English

“The company is a prison”

Fall River, Mass., Amazon worker says company forces workers to grab heavy pallets 50 feet in air

Democratic Senators Ed Markey and Elizabeth Warren, prominent liberals, took part in the official opening on March 24 of Amazon’s fulfillment center in Southeast Massachusetts. Republican Governor Charlie Baker toured the plant with Markey. Warren, the phony defender of “Main Street America,” was photographed scanning the bar code on a box she’d packed “under the tutelage of” a worker to honor the opening of the plant. Markey told the Providence Journal that the plant is “a beacon of commerce and a hive of worker activity.”

In reality, the giant building is a “hive” of dangerous working conditions and poverty-level wages.

“The company is a prison,” one Fall River Amazon worker told the IAWV. “I was told to stop tagging machines for repairs because we cannot afford new wheels.”

He continued, “It’s a sweatshop. They use Raymond order-picking machines [small forklifts] to have humans remove heavy 60-pounds-plus pallets by hand in unsafe, twisting, jerking motions while raised 50 feet in the air.
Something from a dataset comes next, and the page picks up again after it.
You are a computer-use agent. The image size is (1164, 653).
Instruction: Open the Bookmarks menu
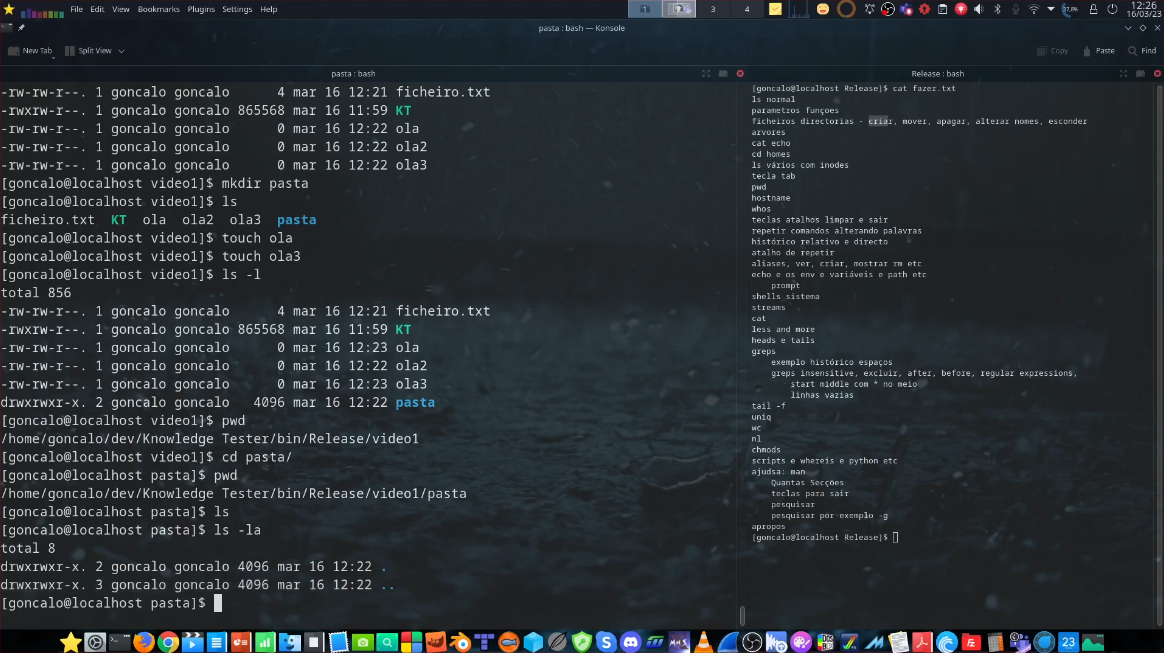click(158, 9)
Even though they should not even use these machines for anything other than order picking for items, they use saws to cut the cages on the machine so that workers can use them for unintended purposes. They cut off one side to load pallets onto, and the cages are bending, jagged, and falling apart.

“Workers cut themselves on the edges, they pull muscles in their arms and back from pulling pallets by hand. It is horrible, and the managers laugh when you raise a concern for injury. They boast that our concerns are minimal and that we should not complain because those of us that get to use the machinery are ‘lucky.’ ”

When it chose the location, which straddles the border of Fall River and Freetown, Amazon received nearly $15 million in tax breaks from the two municipalities and the state. While this amount is small change compared to the hundreds of billions in taxes that Fortune 500 companies have stolen from states through gimmickry, the breaks for Amazon come at a time when Fall River is cutting essential services from its budget.

The tax breaks to Amazon include a $1 million Job Creation Projects credit and a $2.25 million Enhanced Expansion Project Credits from Massachusetts. To earn this amount of money at the starting wage of $12.75, a full-time employee would need to work more than 120 years. The starting wage at Amazon’s fulfillment center is only slightly more than the $11.65 per hour that would put a single worker at the federal poverty level.

The city of Fall River gave Amazon a property tax exemption of more than $7.8 million, to be used over 15 years. Freetown gave a 15-year property tax exemption of more than $3.8 million. Amazon likely will also get a federal tax benefit as it depreciates the $54 million it spent on the building.

Representative Joseph Kennedy III crowed that these giveaways will “help spur additional private sector growth” in the area.

Fall River’s fiscal year 2016 budget included cuts of nearly $1.4 million, blamed by the incoming mayor on a deficit his predecessor had left behind. Among the cuts was one of nearly 8 percent for the Fire Department.

Massachusetts has more than 10 small cities that, in the late nineteenth and early twentieth centuries, were known internationally for their textiles (Lawrence, Haverhill, Lowell, and Fall River), shoe manufacturing (Brockton and Lynn), whaling and fishing (New Bedford), jewelry (Attleboro), paper (Holyoke), and other industries. Workers won a series of major strikes, including the 1912 Lawrence textile strike, where thousands of workers under the socialist leadership of Bill Haywood and Elizabeth Gurley Flynn won a reduced workweek and a 20 percent wage increase.

After World War I, capitalists moved production first to the American south and then abroad, in search of cheaper labor and higher profits. Many of the Massachusetts cities they left behind—euphemistically called “Gateway Cities”—have still not recovered. According to US Census data, from 2010 to 2015, on average 23.2% of Fall River residents were living in poverty and the per capita income was less than $22,000 per year.

“I will join the IAWV,” the Fall River Amazon worker said. “I would be classified as a conscious, militant worker, eager to make change. It feels good to know we can combat evil together.”